As dores se acumulam quando ela percebe que nem mesmo seu espírito libertário, cultivado desde a adolescência, a fizera ter um comportamento diferente das outras mulheres diante da traição. O que é alternativo é o modo como ela disseca o acontecimento e a dor, resignificando inclusive posturas cristalizadas há décadas. “Eu continuava estereotipada. Mas mudava o acervo de meus modelos pré-fabricados” (p. 118).

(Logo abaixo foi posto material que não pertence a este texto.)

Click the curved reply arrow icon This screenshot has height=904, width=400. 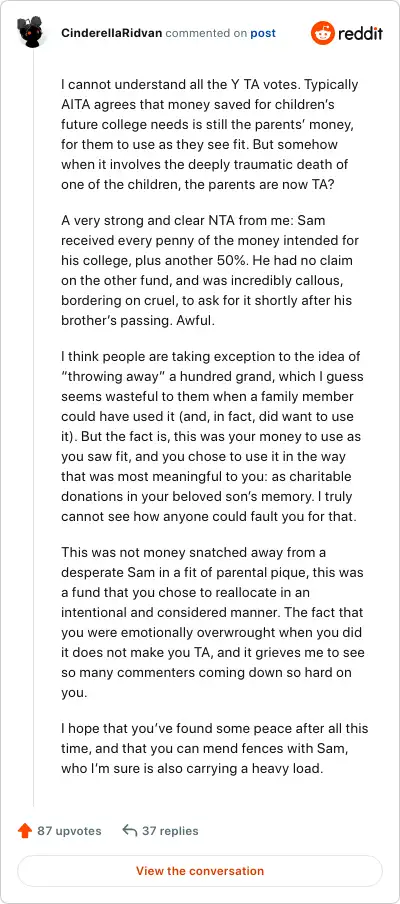tap(130, 831)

Ao tratar das instabilidades identitárias, a autora termina por apresentar também um panorama dos relacionamentos na contemporaneidade, mostrando que não há qualidades fixas nos sujeitos. Mais do que acontecimentos, a narrativa traz as reflexões da narradora, numa tentativa de refazer o passado para entendê-lo, ou na melhor das hipóteses, para resignar-se. É essa mulher quem conta como se deu o envolvimento de Paulo com N., com descrições precisas de idas rápidas ao motel e encontros sorrateiros. Em determinada passagem, ela justifica que foi Paulo quem lhe contou, mas é possível pensar que parte do que é narrado seria a interpretação do relato do marido e o restante o seu “achismo” sobre o que aconteceu. Nesse ponto, de pensar como as coisas aconteceram, a narradora pode pintar os eventos com as suas cores; o sexo sem graça dos amantes, a descrição das roupas e da maquiagem de N., “inacreditáveis e justos vestidos estampados que fazem ficar parecendo uma arara tropical” (p. 147).

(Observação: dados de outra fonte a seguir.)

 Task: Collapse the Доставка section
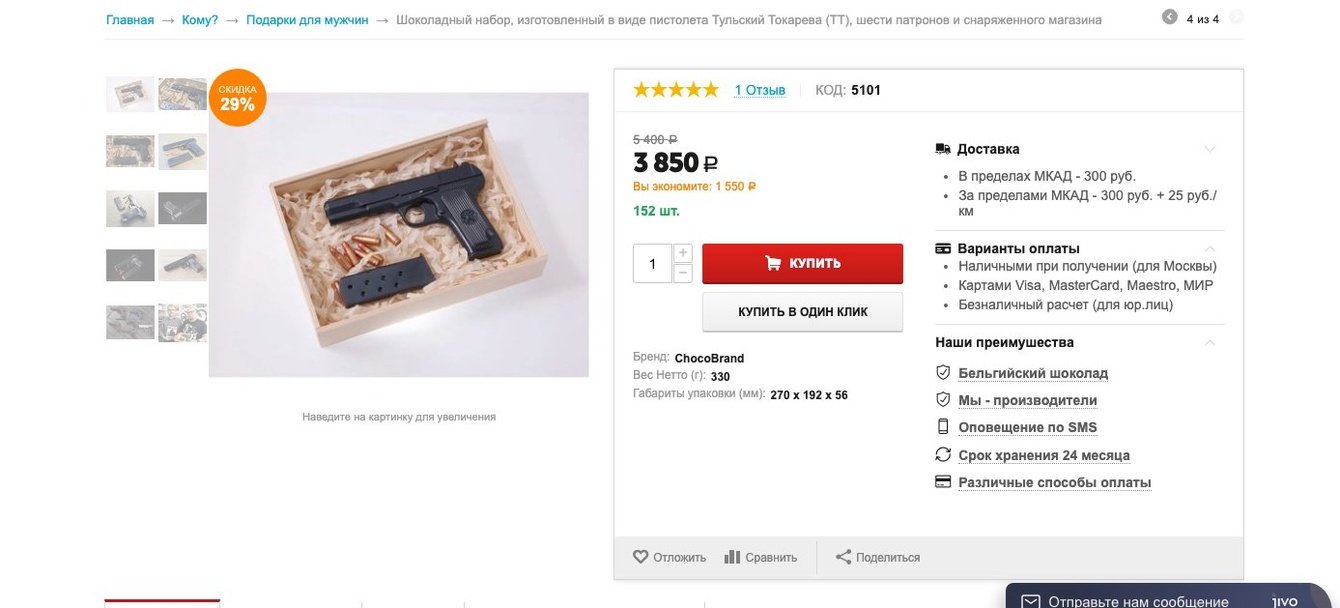pos(1210,149)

Se alguém ainda duvida da vida como literatura, Nada a dizer está aí mostrando que, infinitamente melhor do que livros e palestras de auto-ajuda com exemplos genéricos, a boa literatura traz personagens vivíssimos. Talvez tão vivos que não soaria estranho ouvir alguém perguntar se tudo exposto é realmente ficção ou autobiografia da autora. Pode-se até entender, mesmo sem concordar. O pacto de realismo da narradora com o leitor, que sofre junto a dor da traição, é sinal de que a literatura contemporânea não consegue se omitir das questões do sujeito do tempo presente, e nisso está um dos seus maiores trunfos.

Edma Cristina de Góis, doutoranda em Literatura, UnB.